-- AVAILABLE RECORDS follows --
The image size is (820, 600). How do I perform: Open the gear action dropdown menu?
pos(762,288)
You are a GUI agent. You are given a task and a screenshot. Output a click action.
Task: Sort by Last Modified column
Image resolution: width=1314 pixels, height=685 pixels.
-- AVAILABLE RECORDS concluded --
-- AVAILABLE RECORDS follows --
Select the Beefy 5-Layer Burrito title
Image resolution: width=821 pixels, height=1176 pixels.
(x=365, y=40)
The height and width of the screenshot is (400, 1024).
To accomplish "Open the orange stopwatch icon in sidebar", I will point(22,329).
-- AVAILABLE RECORDS concluded --
-- AVAILABLE RECORDS follows --
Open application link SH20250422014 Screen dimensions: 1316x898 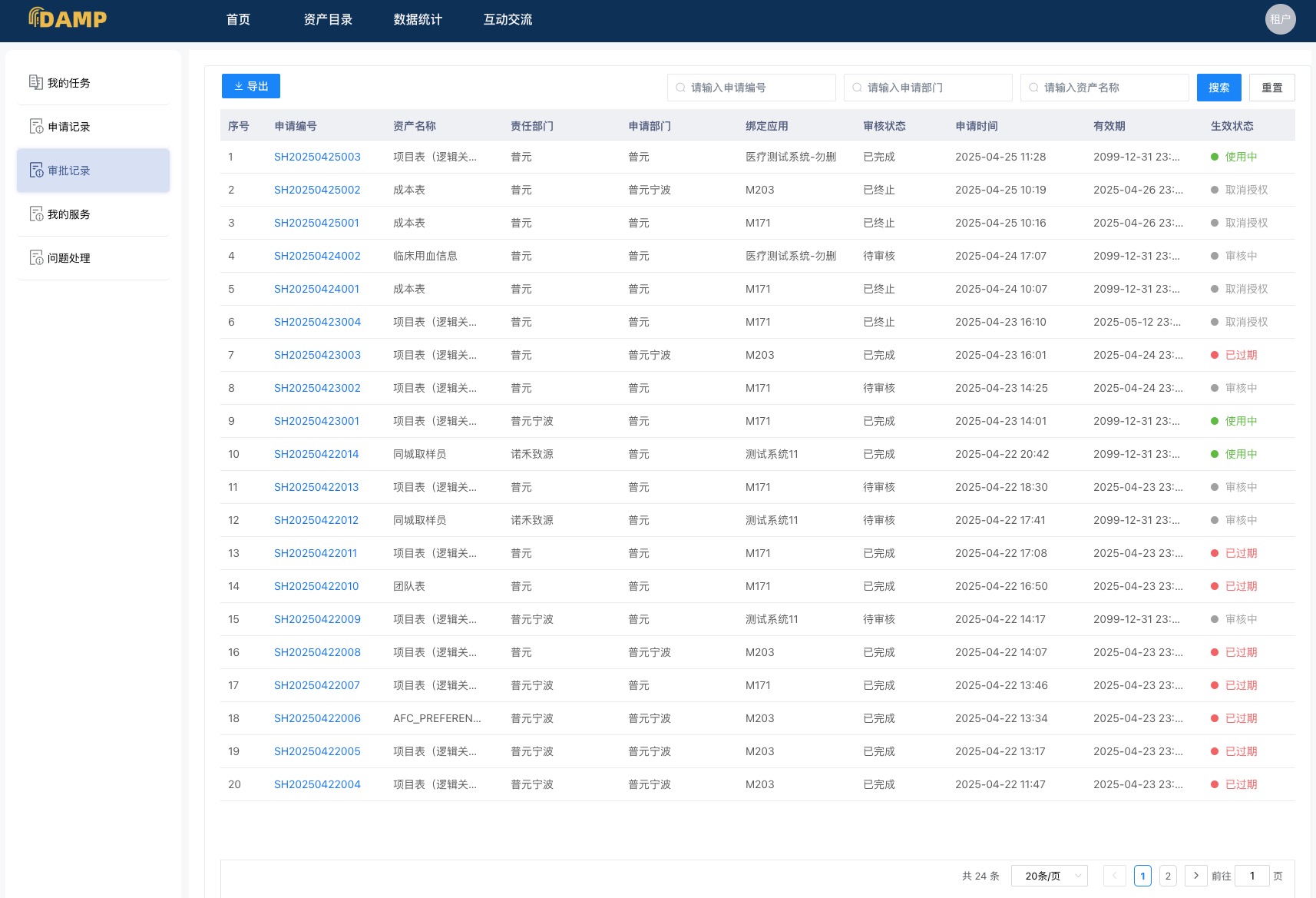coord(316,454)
-- AVAILABLE RECORDS concluded --
◆ DIRECTIONS FOR THIS TASK ◆
Among the records above, repeat exactly the line with "The image size", the line with "Task: Sort by Last Modified column", and every line in between, and only those.

◆ ANSWER BOX ◆
The image size is (820, 600). How do I perform: Open the gear action dropdown menu?
pos(762,288)
You are a GUI agent. You are given a task and a screenshot. Output a click action.
Task: Sort by Last Modified column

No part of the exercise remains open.